__EXERCISE__
Below are some records; copy each line in them that contains "computer".

__DATA FOR REVIEW__

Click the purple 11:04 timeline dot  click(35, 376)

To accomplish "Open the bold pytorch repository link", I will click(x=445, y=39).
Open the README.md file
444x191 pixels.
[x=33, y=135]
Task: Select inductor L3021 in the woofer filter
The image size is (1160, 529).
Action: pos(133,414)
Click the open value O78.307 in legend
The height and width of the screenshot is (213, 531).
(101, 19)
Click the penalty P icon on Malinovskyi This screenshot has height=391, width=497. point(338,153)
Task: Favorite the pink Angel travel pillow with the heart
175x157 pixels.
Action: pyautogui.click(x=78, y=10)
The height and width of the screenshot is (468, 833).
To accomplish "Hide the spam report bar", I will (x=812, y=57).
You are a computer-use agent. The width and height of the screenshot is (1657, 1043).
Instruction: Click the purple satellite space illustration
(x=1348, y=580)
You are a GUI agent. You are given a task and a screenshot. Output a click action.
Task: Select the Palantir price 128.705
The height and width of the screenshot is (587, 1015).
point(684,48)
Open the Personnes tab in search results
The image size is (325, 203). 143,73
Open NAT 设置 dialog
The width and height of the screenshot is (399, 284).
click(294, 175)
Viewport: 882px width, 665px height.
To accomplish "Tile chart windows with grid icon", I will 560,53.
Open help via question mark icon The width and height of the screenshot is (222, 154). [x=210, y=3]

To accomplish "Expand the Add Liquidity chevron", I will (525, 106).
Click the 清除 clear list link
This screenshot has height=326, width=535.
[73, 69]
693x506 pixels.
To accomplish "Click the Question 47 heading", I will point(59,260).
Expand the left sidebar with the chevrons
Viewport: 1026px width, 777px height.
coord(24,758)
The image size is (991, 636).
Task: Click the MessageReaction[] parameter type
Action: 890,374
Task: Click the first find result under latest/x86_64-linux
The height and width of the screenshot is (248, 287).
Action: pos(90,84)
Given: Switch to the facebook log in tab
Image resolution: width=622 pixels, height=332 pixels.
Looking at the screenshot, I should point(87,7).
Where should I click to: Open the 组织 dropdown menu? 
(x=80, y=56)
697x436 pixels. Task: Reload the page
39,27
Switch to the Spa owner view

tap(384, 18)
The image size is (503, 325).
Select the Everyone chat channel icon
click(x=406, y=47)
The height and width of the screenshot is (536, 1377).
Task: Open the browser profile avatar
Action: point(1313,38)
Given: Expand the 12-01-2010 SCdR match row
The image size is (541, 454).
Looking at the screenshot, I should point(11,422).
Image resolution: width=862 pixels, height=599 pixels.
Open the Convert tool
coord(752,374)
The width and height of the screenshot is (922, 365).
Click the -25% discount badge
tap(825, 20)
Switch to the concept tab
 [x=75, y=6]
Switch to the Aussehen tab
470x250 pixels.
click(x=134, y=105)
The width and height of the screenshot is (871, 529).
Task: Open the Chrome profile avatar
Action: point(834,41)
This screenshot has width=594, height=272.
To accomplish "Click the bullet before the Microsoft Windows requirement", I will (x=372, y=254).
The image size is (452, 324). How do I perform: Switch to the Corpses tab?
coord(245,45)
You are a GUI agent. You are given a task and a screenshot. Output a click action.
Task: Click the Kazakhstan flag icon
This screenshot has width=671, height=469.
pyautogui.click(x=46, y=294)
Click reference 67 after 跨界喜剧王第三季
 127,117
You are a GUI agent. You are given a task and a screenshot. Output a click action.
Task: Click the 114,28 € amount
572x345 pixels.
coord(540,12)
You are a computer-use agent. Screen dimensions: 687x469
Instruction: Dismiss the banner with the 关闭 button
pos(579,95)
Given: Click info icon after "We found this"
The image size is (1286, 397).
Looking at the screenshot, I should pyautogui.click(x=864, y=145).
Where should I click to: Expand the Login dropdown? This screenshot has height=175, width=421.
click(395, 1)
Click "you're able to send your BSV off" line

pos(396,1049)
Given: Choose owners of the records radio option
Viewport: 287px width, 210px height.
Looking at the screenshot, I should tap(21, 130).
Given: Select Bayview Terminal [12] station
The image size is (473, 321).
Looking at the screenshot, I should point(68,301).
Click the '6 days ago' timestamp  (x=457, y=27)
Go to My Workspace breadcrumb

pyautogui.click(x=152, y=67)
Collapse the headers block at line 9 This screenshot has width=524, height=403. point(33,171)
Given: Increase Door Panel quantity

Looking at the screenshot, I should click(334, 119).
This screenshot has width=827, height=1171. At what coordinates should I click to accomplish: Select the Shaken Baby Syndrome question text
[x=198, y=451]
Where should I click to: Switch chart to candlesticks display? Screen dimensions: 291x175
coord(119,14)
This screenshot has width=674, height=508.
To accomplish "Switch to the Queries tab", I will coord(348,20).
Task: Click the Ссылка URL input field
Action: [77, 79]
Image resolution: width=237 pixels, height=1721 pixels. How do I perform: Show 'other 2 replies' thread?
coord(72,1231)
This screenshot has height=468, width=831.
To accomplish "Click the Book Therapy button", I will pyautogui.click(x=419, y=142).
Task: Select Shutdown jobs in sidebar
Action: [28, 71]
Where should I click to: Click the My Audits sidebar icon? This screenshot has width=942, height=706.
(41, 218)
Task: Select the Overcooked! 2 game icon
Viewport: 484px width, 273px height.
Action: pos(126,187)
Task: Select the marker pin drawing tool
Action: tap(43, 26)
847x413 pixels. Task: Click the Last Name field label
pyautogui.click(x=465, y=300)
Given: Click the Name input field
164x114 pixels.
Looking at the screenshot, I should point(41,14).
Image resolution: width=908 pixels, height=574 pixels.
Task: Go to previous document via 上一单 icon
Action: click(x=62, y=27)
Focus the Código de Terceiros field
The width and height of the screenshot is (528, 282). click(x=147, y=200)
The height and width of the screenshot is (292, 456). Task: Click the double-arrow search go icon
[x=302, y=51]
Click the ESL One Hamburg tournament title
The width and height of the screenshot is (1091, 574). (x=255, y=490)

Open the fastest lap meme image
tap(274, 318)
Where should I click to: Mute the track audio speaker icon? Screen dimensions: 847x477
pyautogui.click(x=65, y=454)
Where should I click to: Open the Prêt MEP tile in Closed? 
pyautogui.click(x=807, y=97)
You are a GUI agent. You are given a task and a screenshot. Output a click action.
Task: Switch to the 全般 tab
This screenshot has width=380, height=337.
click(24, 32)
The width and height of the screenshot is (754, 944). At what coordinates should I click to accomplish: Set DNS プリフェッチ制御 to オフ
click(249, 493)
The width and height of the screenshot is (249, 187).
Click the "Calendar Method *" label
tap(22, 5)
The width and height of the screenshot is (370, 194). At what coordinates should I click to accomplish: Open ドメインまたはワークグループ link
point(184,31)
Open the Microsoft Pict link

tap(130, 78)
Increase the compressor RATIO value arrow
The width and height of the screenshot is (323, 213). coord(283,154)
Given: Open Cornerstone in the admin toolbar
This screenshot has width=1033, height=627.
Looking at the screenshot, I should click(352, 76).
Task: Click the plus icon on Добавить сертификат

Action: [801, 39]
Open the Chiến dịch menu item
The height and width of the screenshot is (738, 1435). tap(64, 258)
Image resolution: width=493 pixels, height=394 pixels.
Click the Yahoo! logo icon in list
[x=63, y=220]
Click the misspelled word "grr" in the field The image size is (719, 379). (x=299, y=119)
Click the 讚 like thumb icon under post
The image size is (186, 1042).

__REPLY TO THE TASK__
You are a computer-use agent. The width and height of the screenshot is (1657, 1043).
You are a computer-use agent. Screen dimensions: 687x469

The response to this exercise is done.